## YOUR OBJECTIVE
Check each line of the material below, and copy it if it holds the string "will".
===============
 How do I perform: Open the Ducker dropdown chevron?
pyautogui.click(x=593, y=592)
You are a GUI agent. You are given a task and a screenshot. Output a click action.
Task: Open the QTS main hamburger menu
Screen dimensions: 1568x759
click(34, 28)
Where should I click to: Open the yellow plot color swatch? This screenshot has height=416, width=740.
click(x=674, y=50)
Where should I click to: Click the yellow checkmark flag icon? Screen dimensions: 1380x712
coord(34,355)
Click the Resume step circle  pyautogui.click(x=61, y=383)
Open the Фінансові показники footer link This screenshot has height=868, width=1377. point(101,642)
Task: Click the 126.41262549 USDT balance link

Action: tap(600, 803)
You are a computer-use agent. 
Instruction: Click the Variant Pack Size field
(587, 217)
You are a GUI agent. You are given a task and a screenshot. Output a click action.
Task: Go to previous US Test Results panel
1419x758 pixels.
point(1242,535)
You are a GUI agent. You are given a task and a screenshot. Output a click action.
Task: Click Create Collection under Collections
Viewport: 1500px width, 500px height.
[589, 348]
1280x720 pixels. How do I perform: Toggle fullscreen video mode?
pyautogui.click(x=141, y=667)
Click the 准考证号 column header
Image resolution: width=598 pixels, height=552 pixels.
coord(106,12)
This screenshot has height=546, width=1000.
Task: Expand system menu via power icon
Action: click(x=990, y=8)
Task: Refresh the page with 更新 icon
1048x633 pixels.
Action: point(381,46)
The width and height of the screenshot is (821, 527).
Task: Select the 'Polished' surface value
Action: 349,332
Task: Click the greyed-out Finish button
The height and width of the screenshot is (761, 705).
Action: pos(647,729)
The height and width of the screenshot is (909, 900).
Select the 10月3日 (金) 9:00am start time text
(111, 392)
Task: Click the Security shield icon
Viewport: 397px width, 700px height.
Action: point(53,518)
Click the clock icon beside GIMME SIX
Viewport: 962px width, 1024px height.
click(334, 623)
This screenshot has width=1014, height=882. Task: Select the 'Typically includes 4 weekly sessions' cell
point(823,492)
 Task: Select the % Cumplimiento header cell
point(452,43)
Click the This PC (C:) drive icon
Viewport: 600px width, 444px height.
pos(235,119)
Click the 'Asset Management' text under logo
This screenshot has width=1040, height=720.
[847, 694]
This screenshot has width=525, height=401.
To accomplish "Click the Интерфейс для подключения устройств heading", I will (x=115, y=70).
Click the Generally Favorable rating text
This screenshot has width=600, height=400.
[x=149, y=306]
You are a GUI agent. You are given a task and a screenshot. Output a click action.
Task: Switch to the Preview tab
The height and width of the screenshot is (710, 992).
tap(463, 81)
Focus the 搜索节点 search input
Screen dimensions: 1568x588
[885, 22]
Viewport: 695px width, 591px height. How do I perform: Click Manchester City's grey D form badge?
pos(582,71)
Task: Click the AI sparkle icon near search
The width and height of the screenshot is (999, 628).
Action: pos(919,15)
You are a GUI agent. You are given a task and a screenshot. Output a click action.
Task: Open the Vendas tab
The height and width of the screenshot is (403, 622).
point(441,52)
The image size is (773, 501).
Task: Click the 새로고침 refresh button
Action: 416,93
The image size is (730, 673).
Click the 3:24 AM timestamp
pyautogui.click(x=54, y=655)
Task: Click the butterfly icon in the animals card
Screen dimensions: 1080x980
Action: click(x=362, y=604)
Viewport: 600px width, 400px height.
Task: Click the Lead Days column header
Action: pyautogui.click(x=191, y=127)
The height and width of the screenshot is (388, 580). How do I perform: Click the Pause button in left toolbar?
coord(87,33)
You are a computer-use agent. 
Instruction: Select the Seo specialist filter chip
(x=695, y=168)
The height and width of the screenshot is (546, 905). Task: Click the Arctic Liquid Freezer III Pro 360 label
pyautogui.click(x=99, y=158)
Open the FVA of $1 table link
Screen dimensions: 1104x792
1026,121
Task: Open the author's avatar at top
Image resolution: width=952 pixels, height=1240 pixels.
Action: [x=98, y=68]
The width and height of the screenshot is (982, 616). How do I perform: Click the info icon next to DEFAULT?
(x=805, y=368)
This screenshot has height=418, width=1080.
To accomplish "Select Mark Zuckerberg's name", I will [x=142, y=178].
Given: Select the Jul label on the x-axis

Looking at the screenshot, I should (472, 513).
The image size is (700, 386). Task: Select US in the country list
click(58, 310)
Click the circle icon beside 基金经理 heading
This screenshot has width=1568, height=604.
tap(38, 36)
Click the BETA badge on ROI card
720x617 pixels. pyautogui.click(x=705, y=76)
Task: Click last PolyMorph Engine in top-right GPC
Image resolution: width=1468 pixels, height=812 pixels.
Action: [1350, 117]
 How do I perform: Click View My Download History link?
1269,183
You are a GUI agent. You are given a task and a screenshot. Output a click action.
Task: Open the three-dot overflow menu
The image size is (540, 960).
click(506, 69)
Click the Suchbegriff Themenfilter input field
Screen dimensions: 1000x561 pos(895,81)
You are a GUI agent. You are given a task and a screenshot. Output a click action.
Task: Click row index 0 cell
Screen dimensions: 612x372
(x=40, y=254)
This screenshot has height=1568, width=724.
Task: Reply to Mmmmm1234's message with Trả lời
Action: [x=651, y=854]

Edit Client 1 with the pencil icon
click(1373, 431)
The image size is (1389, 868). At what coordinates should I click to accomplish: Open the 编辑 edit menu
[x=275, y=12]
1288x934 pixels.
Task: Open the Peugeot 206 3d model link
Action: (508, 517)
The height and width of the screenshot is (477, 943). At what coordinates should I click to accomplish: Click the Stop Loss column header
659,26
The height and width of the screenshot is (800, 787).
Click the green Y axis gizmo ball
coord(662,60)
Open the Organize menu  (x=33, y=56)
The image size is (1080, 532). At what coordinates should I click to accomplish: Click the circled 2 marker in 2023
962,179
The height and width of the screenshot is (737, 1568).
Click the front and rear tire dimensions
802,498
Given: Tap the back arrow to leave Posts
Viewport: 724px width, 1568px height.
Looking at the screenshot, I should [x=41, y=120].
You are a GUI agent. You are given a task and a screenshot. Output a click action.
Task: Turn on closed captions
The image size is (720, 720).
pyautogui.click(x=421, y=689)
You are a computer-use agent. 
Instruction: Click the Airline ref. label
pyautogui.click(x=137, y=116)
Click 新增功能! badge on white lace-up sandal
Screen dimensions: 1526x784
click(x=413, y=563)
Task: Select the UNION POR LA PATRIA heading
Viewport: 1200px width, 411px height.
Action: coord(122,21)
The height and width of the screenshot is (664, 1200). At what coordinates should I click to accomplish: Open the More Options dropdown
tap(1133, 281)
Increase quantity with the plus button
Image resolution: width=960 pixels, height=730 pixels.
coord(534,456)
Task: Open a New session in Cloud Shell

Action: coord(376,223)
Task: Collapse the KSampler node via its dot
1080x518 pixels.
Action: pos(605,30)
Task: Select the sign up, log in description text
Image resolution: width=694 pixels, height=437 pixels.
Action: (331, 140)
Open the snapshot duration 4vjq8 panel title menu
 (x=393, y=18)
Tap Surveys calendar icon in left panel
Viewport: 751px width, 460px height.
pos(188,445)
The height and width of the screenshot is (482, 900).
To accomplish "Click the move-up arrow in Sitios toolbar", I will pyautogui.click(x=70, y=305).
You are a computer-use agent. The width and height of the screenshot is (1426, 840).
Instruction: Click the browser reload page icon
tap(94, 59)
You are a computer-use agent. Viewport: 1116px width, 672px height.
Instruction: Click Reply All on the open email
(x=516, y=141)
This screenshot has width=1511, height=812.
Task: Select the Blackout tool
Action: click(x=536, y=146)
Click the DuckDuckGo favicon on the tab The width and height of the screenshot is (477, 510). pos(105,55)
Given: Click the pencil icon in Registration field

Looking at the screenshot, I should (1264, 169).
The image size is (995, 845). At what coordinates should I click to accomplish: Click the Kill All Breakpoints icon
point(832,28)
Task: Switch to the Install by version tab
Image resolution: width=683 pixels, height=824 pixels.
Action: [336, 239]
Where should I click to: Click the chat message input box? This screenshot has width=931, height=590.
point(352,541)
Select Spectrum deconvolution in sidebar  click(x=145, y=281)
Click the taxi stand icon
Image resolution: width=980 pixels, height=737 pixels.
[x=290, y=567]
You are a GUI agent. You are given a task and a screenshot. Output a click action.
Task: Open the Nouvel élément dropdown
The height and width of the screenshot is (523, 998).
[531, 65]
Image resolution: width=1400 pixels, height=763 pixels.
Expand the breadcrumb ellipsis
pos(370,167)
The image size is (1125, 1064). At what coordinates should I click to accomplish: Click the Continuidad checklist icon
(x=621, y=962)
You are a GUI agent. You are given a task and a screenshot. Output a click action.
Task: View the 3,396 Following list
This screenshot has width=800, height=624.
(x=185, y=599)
===============
## SOLUTION TO THIS PROBLEM
To accomplish "Click the Интерфейс для подключения устройств heading", I will (x=115, y=70).
To accomplish "Select Mark Zuckerberg's name", I will [x=142, y=178].
To accomplish "Click the move-up arrow in Sitios toolbar", I will pyautogui.click(x=70, y=305).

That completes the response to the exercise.